Acarigua.- Productores agrícolas, transportistas y habitantes del estado Portuguesa hicieron un llamado urgente a las autoridades nacionales, regionales y municipales para que ejecuten labores de demarcación y señalización en la carretera nacional que comunica Píritu y Turén, una vía estratégica para la producción de alimentos que, según denuncian, representa un riesgo permanente para quienes la transitan.
Juan González, conductor y vecino de la región, indicó que este tramo tiene más de 12 años sin rayado ni señalización, situación que se agrava durante la noche y en temporadas de lluvia.
“Es un llamado urgente que hacemos los productores y usuarios de esta vía. No tiene rayado ni señalización y eso pone en riesgo la vida de quienes transitamos por esta importante arteria vial, especialmente de noche y cuando llueve. Pedimos a las alcaldías y al Gobierno regional que asuman su compromiso con las comunidades”, expresó.
Los usuarios también señalaron que la carretera carece de dispositivos reflectivos conocidos como “ojos de gato”, indispensables para mejorar la visibilidad nocturna y orientar a los conductores en condiciones de poca iluminación.
La preocupación aumenta debido al intenso flujo de vehículos de carga que diariamente circulan por esta carretera, utilizada para movilizar la producción agrícola del eje granero de Portuguesa.

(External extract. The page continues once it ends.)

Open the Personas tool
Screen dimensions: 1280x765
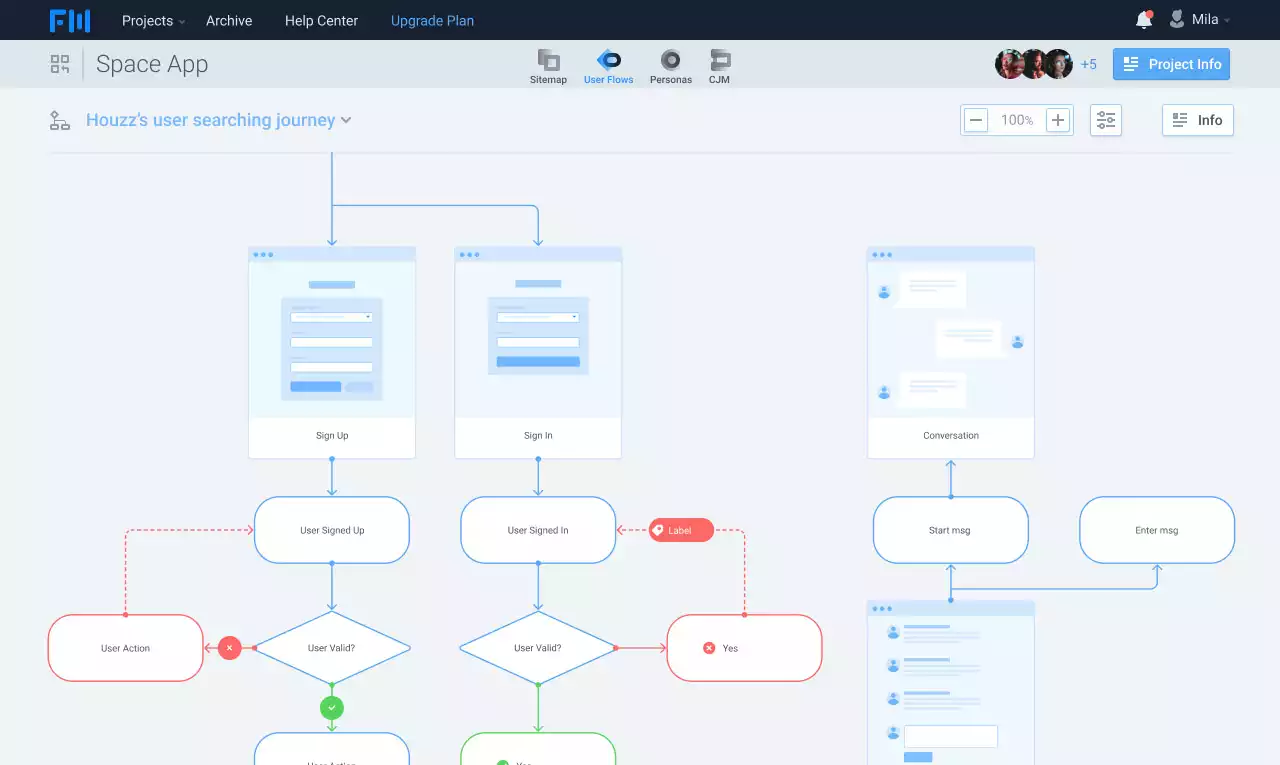(670, 64)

Una vía clave para la producción nacional
La carretera conecta una de las zonas de mayor productividad agrícola del país, donde se concentra cerca del 80 % de la producción de cereales y oleaginosas del estado Portuguesa, lo que equivale aproximadamente al 60 % de la producción nacional de cereales.
El par vial Araure–La Flecha–Píritu–Turén fue inaugurado en octubre de 2014, luego de una inversión oficial de 360.338.889 bolívares para la ampliación de 6,5 kilómetros en la parroquia Santa Cruz del municipio Turén, durante el mandato de Wilmar Castro Sotelo.
En el acto inaugural, el entonces ministro para Transporte Terrestre y Obras Públicas, Haiman El Troudi, calificó la infraestructura como la segunda obra vial más importante de Portuguesa, después de la autopista José Antonio Páez.
Sin embargo, más de doce años después, quienes utilizan diariamente esta carretera sostienen que la ausencia de demarcación, señalización y elementos reflectivos compromete la seguridad vial y aumenta el riesgo de accidentes.
Los afectados solicitaron que las autoridades incluyan la recuperación integral de esta vía dentro de los planes de mantenimiento de la infraestructura pública.